__What the exercise asks__: Copy every line of the listing below without changing anything.
####################
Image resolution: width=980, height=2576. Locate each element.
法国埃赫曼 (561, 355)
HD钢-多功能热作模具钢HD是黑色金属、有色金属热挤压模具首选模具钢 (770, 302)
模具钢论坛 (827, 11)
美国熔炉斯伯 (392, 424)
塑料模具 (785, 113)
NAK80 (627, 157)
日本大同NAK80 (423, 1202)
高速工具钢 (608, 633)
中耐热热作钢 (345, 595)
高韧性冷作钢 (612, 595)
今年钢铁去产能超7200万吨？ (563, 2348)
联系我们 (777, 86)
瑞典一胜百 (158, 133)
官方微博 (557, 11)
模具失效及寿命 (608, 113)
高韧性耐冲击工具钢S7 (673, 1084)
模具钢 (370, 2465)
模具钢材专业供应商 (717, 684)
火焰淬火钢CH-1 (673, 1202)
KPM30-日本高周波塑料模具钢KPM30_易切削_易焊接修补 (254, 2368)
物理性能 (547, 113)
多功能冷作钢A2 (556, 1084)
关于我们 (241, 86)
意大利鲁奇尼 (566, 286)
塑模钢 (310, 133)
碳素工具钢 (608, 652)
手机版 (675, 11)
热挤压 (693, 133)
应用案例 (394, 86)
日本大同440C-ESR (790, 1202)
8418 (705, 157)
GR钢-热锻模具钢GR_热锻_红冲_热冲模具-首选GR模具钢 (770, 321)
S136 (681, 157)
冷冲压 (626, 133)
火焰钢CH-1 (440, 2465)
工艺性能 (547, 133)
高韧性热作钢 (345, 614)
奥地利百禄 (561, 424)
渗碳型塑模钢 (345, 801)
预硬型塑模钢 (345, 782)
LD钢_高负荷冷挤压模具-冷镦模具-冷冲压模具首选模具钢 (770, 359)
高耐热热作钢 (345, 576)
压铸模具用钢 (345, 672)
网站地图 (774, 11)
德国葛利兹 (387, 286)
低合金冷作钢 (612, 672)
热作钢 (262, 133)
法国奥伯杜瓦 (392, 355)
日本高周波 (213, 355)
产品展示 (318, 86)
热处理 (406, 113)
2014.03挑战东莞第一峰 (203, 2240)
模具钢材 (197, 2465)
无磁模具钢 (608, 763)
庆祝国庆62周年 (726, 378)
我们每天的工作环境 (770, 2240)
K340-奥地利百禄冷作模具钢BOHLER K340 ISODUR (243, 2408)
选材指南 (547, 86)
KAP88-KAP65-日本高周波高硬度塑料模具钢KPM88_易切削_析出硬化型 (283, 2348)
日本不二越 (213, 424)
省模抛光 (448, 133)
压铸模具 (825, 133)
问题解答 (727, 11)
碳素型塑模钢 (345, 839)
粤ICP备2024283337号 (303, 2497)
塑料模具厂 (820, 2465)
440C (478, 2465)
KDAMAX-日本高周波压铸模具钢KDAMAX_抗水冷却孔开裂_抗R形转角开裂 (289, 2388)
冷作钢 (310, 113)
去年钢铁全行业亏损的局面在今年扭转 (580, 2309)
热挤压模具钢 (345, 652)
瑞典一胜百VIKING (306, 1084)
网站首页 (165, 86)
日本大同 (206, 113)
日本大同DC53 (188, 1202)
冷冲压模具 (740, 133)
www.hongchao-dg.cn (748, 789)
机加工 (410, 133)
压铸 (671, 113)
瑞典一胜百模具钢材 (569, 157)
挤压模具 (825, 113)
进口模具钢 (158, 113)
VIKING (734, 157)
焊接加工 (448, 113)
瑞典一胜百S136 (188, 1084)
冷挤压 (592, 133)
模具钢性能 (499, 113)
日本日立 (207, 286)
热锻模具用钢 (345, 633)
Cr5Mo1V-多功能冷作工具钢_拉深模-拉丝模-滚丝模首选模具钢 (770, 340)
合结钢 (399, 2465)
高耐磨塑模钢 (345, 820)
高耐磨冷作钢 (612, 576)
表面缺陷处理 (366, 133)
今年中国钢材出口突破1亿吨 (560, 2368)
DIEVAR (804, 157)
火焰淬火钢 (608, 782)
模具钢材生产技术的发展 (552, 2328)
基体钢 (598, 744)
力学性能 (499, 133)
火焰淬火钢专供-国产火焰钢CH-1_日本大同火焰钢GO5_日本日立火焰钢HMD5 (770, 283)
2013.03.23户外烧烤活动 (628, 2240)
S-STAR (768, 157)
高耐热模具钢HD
####################
__Output below__:
Image resolution: width=980, height=2576. Locate each element.
法国埃赫曼 (561, 355)
HD钢-多功能热作模具钢HD是黑色金属、有色金属热挤压模具首选模具钢 (770, 302)
模具钢论坛 (827, 11)
美国熔炉斯伯 (392, 424)
塑料模具 (785, 113)
NAK80 (627, 157)
日本大同NAK80 (423, 1202)
高速工具钢 (608, 633)
中耐热热作钢 (345, 595)
高韧性冷作钢 (612, 595)
今年钢铁去产能超7200万吨？ (563, 2348)
联系我们 (777, 86)
瑞典一胜百 (158, 133)
官方微博 (557, 11)
模具失效及寿命 (608, 113)
高韧性耐冲击工具钢S7 (673, 1084)
模具钢 (370, 2465)
模具钢材专业供应商 (717, 684)
火焰淬火钢CH-1 (673, 1202)
KPM30-日本高周波塑料模具钢KPM30_易切削_易焊接修补 (254, 2368)
物理性能 (547, 113)
多功能冷作钢A2 (556, 1084)
关于我们 (241, 86)
意大利鲁奇尼 (566, 286)
塑模钢 (310, 133)
碳素工具钢 (608, 652)
手机版 (675, 11)
热挤压 (693, 133)
应用案例 (394, 86)
日本大同440C-ESR (790, 1202)
8418 (705, 157)
GR钢-热锻模具钢GR_热锻_红冲_热冲模具-首选GR模具钢 (770, 321)
S136 (681, 157)
冷冲压 (626, 133)
火焰钢CH-1 (440, 2465)
工艺性能 (547, 133)
高韧性热作钢 (345, 614)
奥地利百禄 (561, 424)
渗碳型塑模钢 (345, 801)
预硬型塑模钢 (345, 782)
LD钢_高负荷冷挤压模具-冷镦模具-冷冲压模具首选模具钢 (770, 359)
高耐热热作钢 (345, 576)
压铸模具用钢 (345, 672)
网站地图 (774, 11)
德国葛利兹 (387, 286)
低合金冷作钢 (612, 672)
热作钢 (262, 133)
法国奥伯杜瓦 (392, 355)
日本高周波 (213, 355)
产品展示 (318, 86)
热处理 (406, 113)
2014.03挑战东莞第一峰 (203, 2240)
模具钢材 (197, 2465)
无磁模具钢 (608, 763)
庆祝国庆62周年 (726, 378)
我们每天的工作环境 (770, 2240)
K340-奥地利百禄冷作模具钢BOHLER K340 ISODUR (243, 2408)
选材指南 (547, 86)
KAP88-KAP65-日本高周波高硬度塑料模具钢KPM88_易切削_析出硬化型 (283, 2348)
日本不二越 (213, 424)
省模抛光 (448, 133)
压铸模具 (825, 133)
问题解答 (727, 11)
碳素型塑模钢 (345, 839)
粤ICP备2024283337号 (303, 2497)
塑料模具厂 (820, 2465)
440C (478, 2465)
KDAMAX-日本高周波压铸模具钢KDAMAX_抗水冷却孔开裂_抗R形转角开裂 (289, 2388)
冷作钢 (310, 113)
去年钢铁全行业亏损的局面在今年扭转 (580, 2309)
热挤压模具钢 (345, 652)
瑞典一胜百VIKING (306, 1084)
网站首页 (165, 86)
日本大同 (206, 113)
日本大同DC53 (188, 1202)
冷冲压模具 (740, 133)
www.hongchao-dg.cn (748, 789)
机加工 (410, 133)
压铸 (671, 113)
瑞典一胜百模具钢材 (569, 157)
挤压模具 (825, 113)
进口模具钢 (158, 113)
VIKING (734, 157)
焊接加工 (448, 113)
瑞典一胜百S136 (188, 1084)
冷挤压 (592, 133)
模具钢性能 (499, 113)
日本日立 (207, 286)
热锻模具用钢 (345, 633)
Cr5Mo1V-多功能冷作工具钢_拉深模-拉丝模-滚丝模首选模具钢 (770, 340)
合结钢 (399, 2465)
高耐磨塑模钢 (345, 820)
高耐磨冷作钢 (612, 576)
表面缺陷处理 (366, 133)
今年中国钢材出口突破1亿吨 (560, 2368)
DIEVAR (804, 157)
火焰淬火钢 (608, 782)
模具钢材生产技术的发展 (552, 2328)
基体钢 (598, 744)
力学性能 (499, 133)
火焰淬火钢专供-国产火焰钢CH-1_日本大同火焰钢GO5_日本日立火焰钢HMD5 (770, 283)
2013.03.23户外烧烤活动 (628, 2240)
S-STAR (768, 157)
高耐热模具钢HD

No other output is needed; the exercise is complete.